Published: February 4, 2009

TIME CAPSULES LARRY HALL The crash of a U.S. military aircraft near Tokyo on March 6, 1952, could have been much worse for the wounded American soldiers on board.

"A giant Stratocruiser hospital plane carrying 58 patients cracked up on takeoff from Haneda Airport," said an Associated Press report in the next day's Richmond Times-Dispatch. A United Press report in The New York Times said, "Quick action by the pilot, crash crews and three flight nurses saved the passengers from death or serious injury."

One of the flight nurses was Capt. Madeline P. Sebasky, a 28-year-old Illinois native who left the Air Force later that year to marry Edward K. Kirby, a Marine Corps pilot she met in Japan. The couple moved to Virginia after his retirement from the Marines in 1970.

Today, Madeline Kirby lives in Chester and remembers the accident well. "I will always have memories of the sounds of the landing gear breaking and scraping," she said. "Had the weather been dry, we would have caught fire. But it had been wet, and that saved us."

. . .

As the evacuation plane was taking off, the right landing gear collapsed, sending the plane into a sharp skid toward Tokyo Bay. "It pivoted into some mud beside the runway, only a few feet from a seawall," the United Press said.

The plane stopped parallel to the seawall, Kirby said. The pilot had reversed the propellers and used the nose wheel to swing the aircraft to the right. Crash crews sprayed the plane with fire-retardant foam.

"All patients were off the plane three minutes later under direction of the flight nurses," the United Press reported. "Brig. Gen. Aubrey L. Moore, commanding general of the air transport wing at Haneda, credited the pilot and nurses with saving the lives of the patients."

The incident was typical of Kirby's experiences as a military nurse. The Japanese attack on Pearl Harbor in 1941 inspired her to study nursing and join the Army Nurse Corps. She left the Army in 1947, but after a few months of civilian life as a flight attendant for Trans World Airlines, she joined the Air Force.

When the Korean War erupted in 1950, Kirby combined her nursing skills and her love of flying to serve as an Air Force flight nurse.

A 1951 report in The Richmond News Leader described a flight nurse's job of providing emergency care to injured soldiers while in transit from combat zones to hospitals: "All night long, these flight nurses walk up and down the plane with flashlights, changing dressings, giving sedatives, watching for hemorrhages, injecting penicillin, cleaning up, administering plasma."

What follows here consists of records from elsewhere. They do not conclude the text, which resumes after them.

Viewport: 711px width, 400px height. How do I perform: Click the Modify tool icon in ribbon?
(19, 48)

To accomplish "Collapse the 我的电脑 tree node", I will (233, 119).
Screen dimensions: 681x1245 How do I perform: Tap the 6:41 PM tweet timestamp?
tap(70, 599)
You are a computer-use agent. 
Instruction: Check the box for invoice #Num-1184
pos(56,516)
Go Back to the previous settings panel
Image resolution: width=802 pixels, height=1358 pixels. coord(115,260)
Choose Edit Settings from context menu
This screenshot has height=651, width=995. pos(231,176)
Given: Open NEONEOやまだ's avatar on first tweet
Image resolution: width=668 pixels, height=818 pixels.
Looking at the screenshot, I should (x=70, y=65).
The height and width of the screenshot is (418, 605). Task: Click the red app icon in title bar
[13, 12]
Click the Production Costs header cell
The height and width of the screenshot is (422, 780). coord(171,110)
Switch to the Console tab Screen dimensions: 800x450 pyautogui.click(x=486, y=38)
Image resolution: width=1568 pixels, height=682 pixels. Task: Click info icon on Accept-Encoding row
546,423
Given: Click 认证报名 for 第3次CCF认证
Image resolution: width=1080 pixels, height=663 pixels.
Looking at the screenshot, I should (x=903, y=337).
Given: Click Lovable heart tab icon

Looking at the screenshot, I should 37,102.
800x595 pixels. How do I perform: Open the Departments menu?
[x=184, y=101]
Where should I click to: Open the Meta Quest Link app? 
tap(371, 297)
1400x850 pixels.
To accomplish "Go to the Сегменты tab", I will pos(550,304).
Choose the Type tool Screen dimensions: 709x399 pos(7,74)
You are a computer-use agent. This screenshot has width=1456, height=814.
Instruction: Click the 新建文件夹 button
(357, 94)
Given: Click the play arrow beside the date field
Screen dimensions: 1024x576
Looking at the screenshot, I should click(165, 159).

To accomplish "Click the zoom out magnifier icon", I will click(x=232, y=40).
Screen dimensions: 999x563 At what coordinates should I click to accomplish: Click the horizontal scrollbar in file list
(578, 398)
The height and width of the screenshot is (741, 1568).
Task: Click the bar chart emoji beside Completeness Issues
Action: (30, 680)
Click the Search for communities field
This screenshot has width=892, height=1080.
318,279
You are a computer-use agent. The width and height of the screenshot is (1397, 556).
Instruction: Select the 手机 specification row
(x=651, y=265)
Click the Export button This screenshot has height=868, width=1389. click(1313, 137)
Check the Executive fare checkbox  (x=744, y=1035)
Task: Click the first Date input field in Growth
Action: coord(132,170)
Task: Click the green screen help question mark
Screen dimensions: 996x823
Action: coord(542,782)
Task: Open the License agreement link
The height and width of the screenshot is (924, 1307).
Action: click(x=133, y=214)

Kirby said doctors usually were not on evacuation planes, and often one flight nurse was expected to handle the severest cases without supervision or assistance. "We had sucking chest wounds, head wounds and psychiatric patients," she said.

. . .

Kirby, who learned to fly but never obtained a pilot's license, was reminded of her flying experiences while shopping recently at a local bookstore. She discovered a 2009 calendar called "Women's Wit," published by Graphique de France.

Above the month of August was a 1947 photo of Kirby and other young women enrolled in a Kansas City, Mo., school for flight attendants. The students were using "balancing boards" to practice maintaining their equilibrium on rough flights.

The photo first appeared in the Dec. 8, 1947, issue of Life magazine. "I had that TWA smile. They told us to keep smiling," Kirby said of the photo.

Kirby worked as a flight attendant for four months before returning to military service. Frequent labor strikes at TWA in the late 1940s made the job impractical.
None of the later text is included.